=== Begin Enclosure ===

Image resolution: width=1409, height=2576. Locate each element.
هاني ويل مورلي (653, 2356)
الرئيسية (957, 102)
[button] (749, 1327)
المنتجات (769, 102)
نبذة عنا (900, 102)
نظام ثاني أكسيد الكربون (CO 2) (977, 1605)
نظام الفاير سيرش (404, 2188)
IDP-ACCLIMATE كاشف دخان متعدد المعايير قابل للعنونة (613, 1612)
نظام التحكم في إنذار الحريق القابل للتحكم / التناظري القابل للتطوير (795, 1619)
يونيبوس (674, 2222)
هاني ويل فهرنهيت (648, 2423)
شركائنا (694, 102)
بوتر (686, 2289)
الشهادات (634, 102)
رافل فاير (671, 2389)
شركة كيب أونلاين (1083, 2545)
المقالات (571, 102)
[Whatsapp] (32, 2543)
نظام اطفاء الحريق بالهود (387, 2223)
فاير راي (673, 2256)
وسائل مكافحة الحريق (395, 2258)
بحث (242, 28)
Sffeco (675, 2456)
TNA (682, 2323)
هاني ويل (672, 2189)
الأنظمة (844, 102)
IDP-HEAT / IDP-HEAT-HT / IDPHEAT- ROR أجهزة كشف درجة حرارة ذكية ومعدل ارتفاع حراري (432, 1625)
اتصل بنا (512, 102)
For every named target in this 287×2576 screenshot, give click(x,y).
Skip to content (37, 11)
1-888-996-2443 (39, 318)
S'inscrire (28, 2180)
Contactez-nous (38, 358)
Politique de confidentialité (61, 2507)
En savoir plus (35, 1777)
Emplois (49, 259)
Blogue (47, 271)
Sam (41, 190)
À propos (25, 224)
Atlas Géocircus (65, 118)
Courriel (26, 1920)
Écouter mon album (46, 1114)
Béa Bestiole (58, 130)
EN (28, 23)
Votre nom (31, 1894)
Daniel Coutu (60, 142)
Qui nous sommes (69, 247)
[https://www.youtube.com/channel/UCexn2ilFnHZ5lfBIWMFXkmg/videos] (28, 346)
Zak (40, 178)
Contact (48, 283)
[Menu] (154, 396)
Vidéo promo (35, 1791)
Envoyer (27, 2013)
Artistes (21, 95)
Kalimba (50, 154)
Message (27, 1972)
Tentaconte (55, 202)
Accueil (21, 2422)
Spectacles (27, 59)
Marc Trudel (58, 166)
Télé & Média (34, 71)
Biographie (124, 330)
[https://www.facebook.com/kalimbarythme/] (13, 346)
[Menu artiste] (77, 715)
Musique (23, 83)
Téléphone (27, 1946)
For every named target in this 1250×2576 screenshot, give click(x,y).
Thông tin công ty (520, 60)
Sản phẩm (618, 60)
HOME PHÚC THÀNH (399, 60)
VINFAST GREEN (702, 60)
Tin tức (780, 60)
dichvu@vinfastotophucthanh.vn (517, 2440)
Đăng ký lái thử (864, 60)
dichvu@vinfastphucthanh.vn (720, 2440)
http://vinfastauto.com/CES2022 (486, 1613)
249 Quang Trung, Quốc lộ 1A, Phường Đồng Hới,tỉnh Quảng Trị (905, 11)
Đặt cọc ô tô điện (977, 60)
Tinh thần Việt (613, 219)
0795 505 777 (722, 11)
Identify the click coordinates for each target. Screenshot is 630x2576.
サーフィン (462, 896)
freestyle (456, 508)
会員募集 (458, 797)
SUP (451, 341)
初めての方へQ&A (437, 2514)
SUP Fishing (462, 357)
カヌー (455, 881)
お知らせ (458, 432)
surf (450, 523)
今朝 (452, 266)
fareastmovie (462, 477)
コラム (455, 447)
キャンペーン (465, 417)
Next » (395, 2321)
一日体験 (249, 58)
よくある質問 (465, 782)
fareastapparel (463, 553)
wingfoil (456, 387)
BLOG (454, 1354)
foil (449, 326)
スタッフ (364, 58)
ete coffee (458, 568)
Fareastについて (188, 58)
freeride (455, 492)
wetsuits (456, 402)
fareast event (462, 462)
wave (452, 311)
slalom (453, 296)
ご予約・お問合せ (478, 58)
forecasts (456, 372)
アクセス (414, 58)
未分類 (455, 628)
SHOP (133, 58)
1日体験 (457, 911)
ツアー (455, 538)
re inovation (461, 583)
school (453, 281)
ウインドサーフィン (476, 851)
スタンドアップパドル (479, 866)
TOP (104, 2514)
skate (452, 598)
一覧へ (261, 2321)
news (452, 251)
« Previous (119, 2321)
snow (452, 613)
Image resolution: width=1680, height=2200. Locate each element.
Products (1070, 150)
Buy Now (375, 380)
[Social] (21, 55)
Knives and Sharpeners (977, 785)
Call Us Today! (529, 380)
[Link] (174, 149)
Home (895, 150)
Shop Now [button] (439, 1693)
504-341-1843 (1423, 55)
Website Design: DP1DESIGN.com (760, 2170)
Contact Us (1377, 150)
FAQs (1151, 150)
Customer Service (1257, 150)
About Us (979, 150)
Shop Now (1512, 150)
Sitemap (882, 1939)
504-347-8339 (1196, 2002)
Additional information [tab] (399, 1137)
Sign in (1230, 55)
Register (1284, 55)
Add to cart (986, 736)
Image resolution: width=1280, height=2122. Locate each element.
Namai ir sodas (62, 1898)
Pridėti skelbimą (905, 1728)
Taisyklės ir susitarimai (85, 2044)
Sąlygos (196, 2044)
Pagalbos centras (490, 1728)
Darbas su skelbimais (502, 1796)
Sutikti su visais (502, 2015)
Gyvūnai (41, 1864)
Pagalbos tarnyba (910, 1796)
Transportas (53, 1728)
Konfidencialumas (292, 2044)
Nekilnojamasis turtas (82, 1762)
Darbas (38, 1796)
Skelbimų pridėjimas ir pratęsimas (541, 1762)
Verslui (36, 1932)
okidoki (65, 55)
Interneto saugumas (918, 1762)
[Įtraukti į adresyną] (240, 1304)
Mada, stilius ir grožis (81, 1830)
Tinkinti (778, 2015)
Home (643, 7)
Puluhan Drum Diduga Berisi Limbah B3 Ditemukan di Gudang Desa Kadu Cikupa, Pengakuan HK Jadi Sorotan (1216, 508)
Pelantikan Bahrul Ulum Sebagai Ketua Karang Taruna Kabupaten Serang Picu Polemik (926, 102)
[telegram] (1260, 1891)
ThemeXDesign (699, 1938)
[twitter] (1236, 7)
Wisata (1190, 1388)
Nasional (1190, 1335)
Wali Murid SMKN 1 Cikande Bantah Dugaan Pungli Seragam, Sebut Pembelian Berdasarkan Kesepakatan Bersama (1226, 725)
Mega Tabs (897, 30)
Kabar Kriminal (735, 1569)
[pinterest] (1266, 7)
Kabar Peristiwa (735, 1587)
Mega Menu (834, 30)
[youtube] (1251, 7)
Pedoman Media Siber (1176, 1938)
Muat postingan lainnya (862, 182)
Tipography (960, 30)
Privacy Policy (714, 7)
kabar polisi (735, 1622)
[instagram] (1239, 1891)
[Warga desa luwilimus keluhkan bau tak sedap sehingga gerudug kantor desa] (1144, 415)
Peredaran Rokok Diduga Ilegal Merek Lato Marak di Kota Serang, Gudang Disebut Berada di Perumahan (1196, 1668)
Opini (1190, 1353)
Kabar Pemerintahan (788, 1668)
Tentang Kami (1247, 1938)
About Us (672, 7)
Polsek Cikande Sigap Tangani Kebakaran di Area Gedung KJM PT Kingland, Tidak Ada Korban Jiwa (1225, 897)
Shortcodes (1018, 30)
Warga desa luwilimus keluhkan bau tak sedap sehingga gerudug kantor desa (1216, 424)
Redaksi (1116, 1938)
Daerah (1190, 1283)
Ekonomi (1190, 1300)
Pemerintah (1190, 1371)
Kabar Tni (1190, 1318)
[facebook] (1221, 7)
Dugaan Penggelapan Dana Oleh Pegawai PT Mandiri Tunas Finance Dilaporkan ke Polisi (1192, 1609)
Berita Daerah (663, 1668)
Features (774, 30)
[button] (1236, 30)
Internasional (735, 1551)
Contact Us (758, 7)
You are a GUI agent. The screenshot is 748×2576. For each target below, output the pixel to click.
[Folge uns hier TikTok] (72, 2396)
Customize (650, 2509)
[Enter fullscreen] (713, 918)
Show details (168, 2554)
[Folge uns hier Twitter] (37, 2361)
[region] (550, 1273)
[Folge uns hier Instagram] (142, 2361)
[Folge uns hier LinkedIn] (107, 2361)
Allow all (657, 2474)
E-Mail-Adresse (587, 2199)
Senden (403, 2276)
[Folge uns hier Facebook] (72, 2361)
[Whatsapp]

=== End Enclosure ===

# Exercise:
Above this instruction are the records; retype exactly the lines from the one containing "Tin tức (780, 60)" up to and including the one containing "SUP (451, 341)".

# Result for this exercise:
Tin tức (780, 60)
dichvu@vinfastotophucthanh.vn (517, 2440)
Đăng ký lái thử (864, 60)
dichvu@vinfastphucthanh.vn (720, 2440)
http://vinfastauto.com/CES2022 (486, 1613)
249 Quang Trung, Quốc lộ 1A, Phường Đồng Hới,tỉnh Quảng Trị (905, 11)
Đặt cọc ô tô điện (977, 60)
Tinh thần Việt (613, 219)
0795 505 777 (722, 11)
Identify the click coordinates for each target. Screenshot is 630x2576.
サーフィン (462, 896)
freestyle (456, 508)
会員募集 (458, 797)
SUP (451, 341)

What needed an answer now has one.